» Exercise prompt
Leaving out the images, return the data below exactly as it is written.

» Given records
-=-=-=-=-

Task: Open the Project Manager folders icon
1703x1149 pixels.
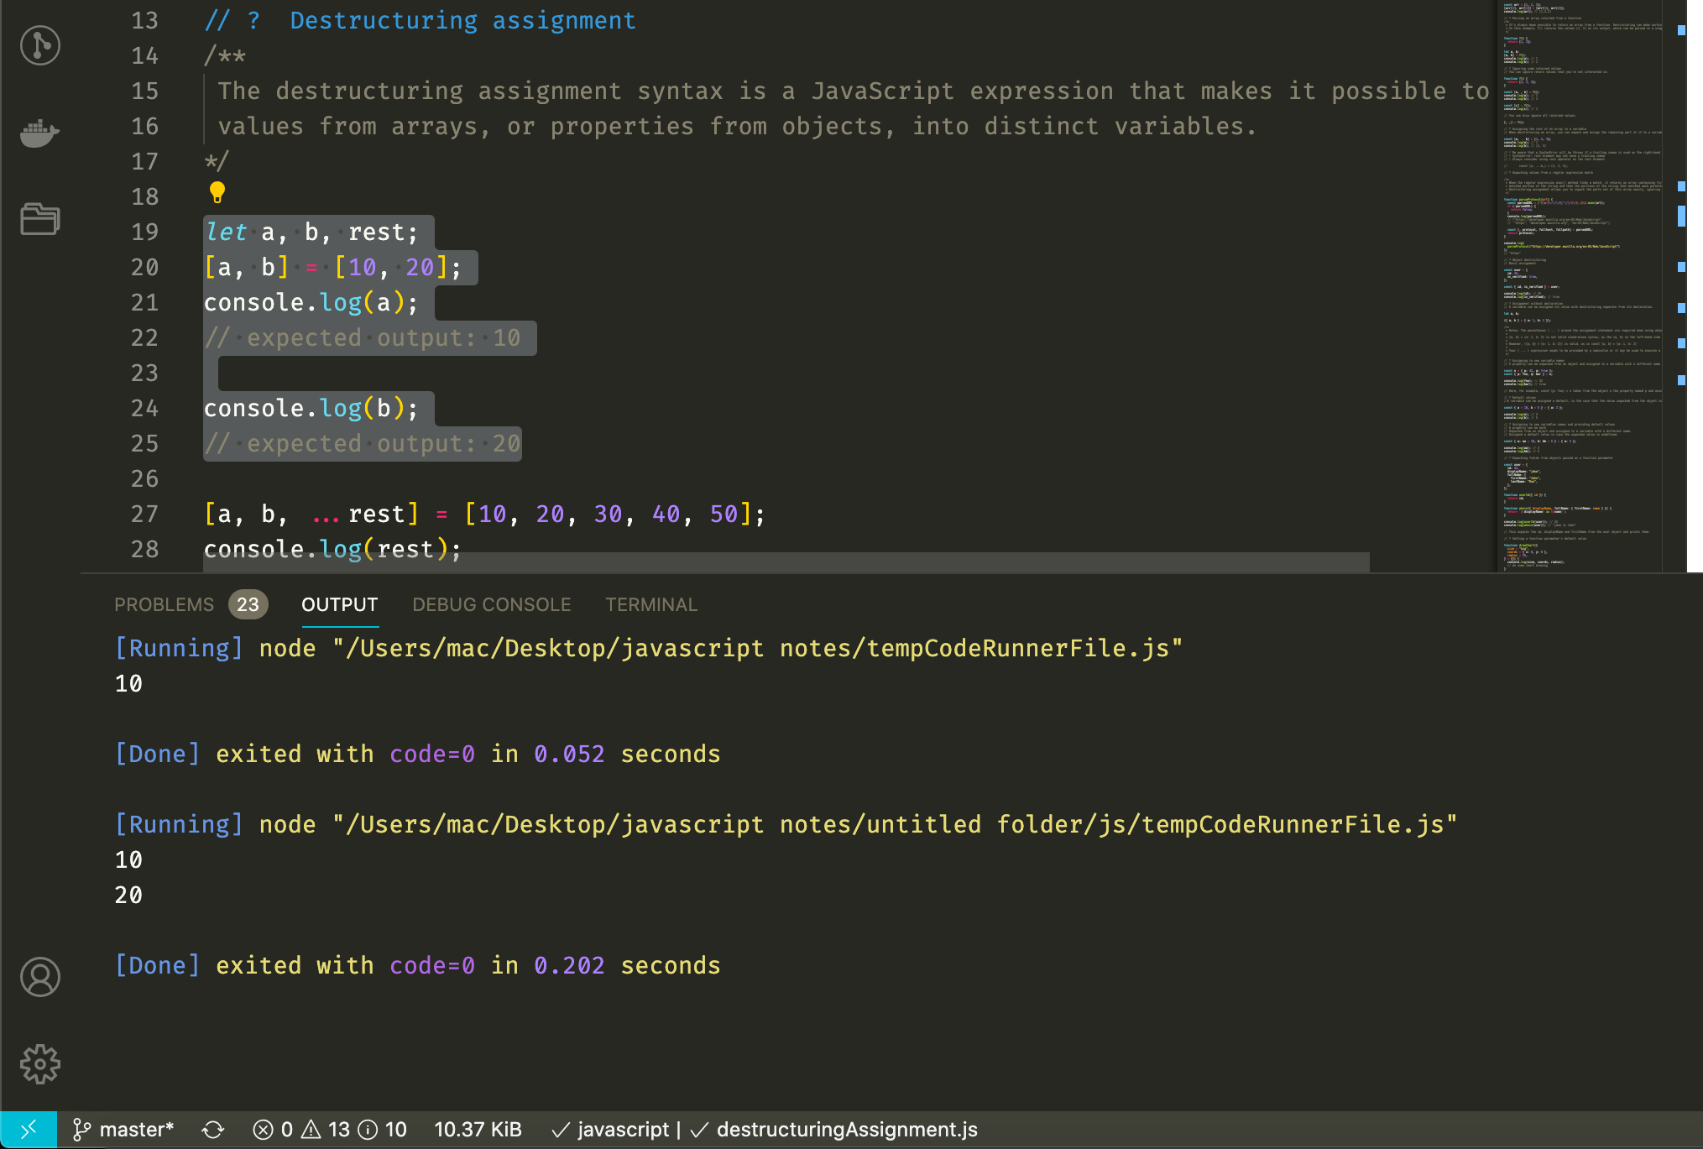Action: pos(39,219)
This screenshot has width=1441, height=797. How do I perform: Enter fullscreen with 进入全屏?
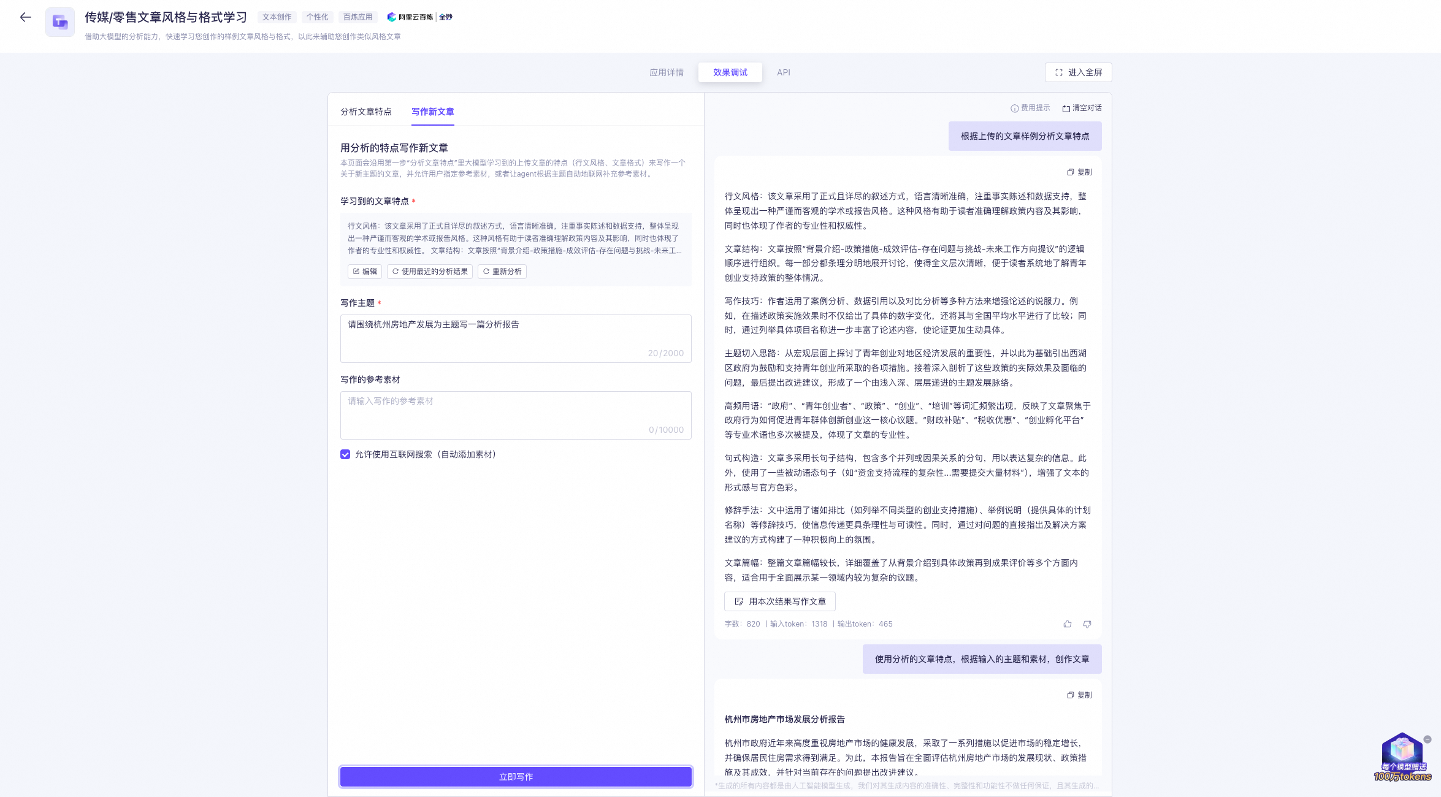1078,72
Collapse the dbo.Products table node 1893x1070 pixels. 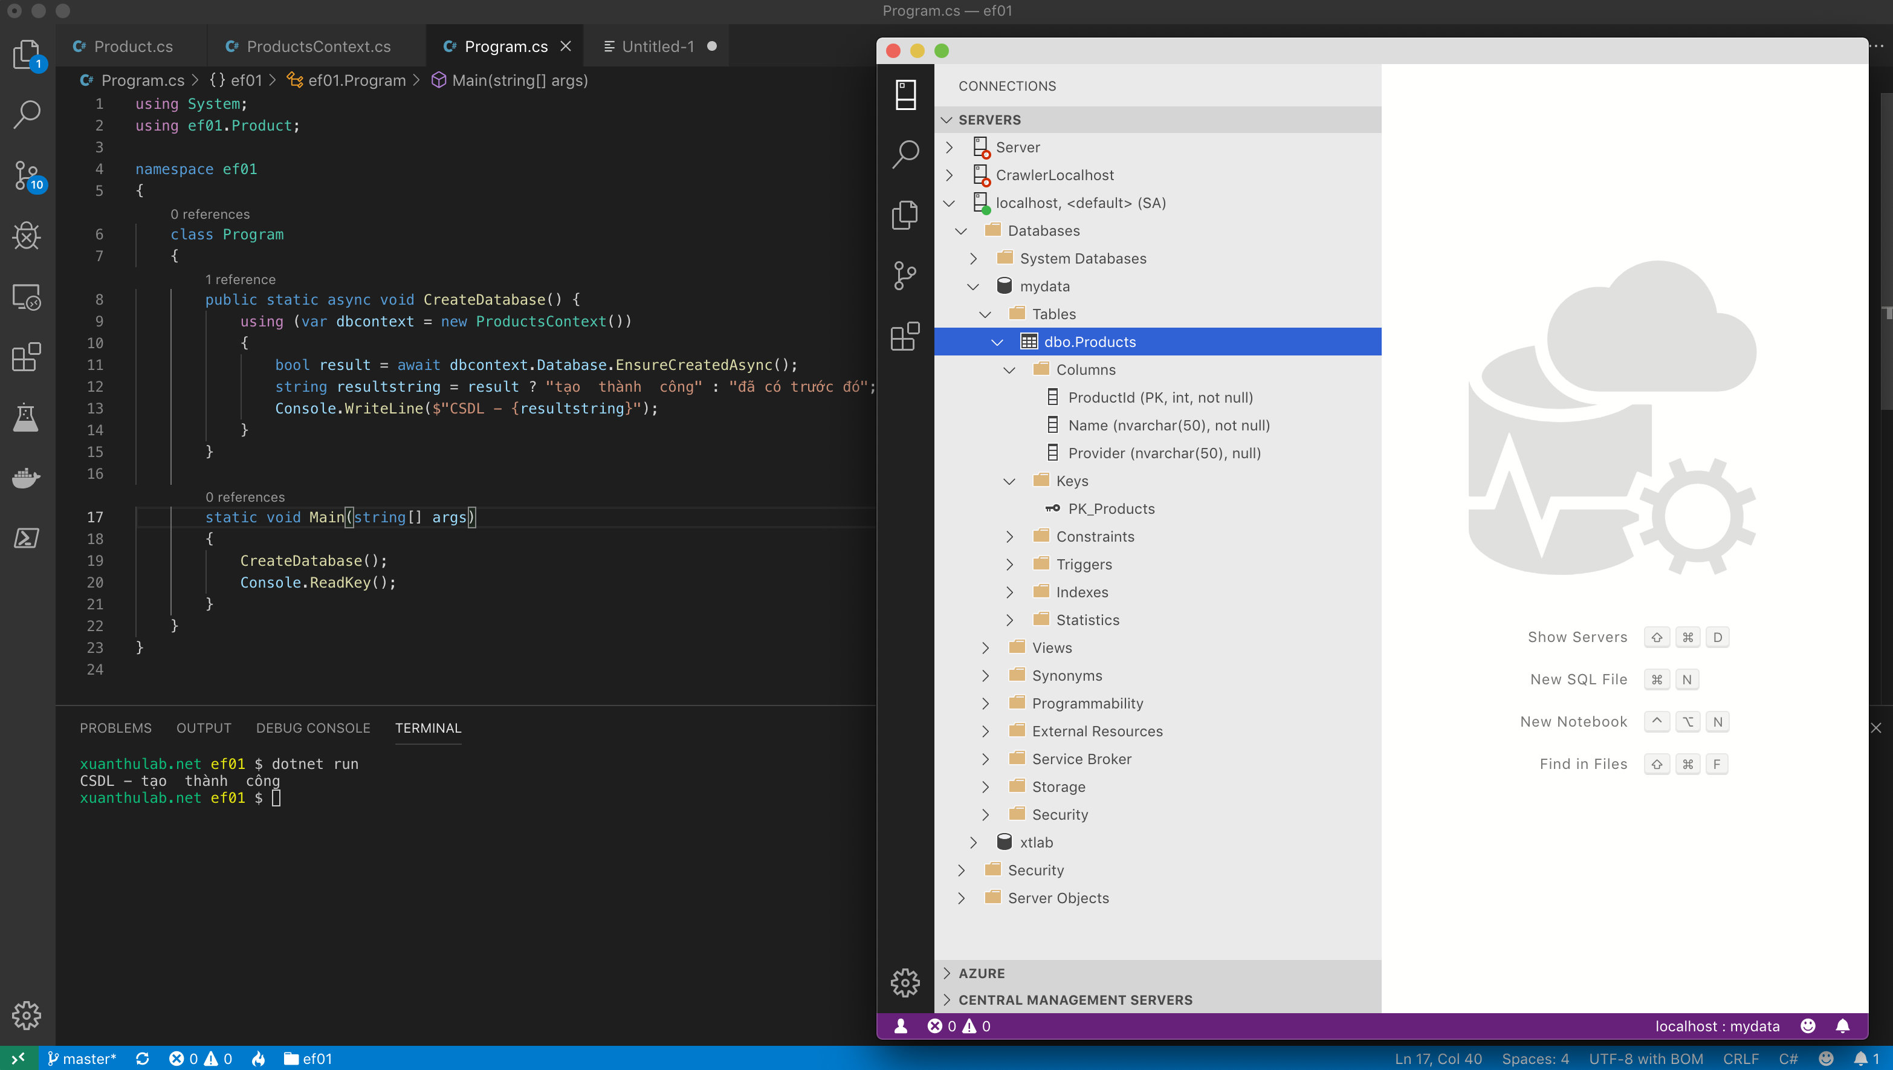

-=-=-=-=-

» Response below
Task: Open the Project Manager folders icon
1703x1149 pixels.
Action: pos(39,219)
This screenshot has width=1441, height=797. How do I perform: Enter fullscreen with 进入全屏?
1078,72
Collapse the dbo.Products table node 1893x1070 pixels. 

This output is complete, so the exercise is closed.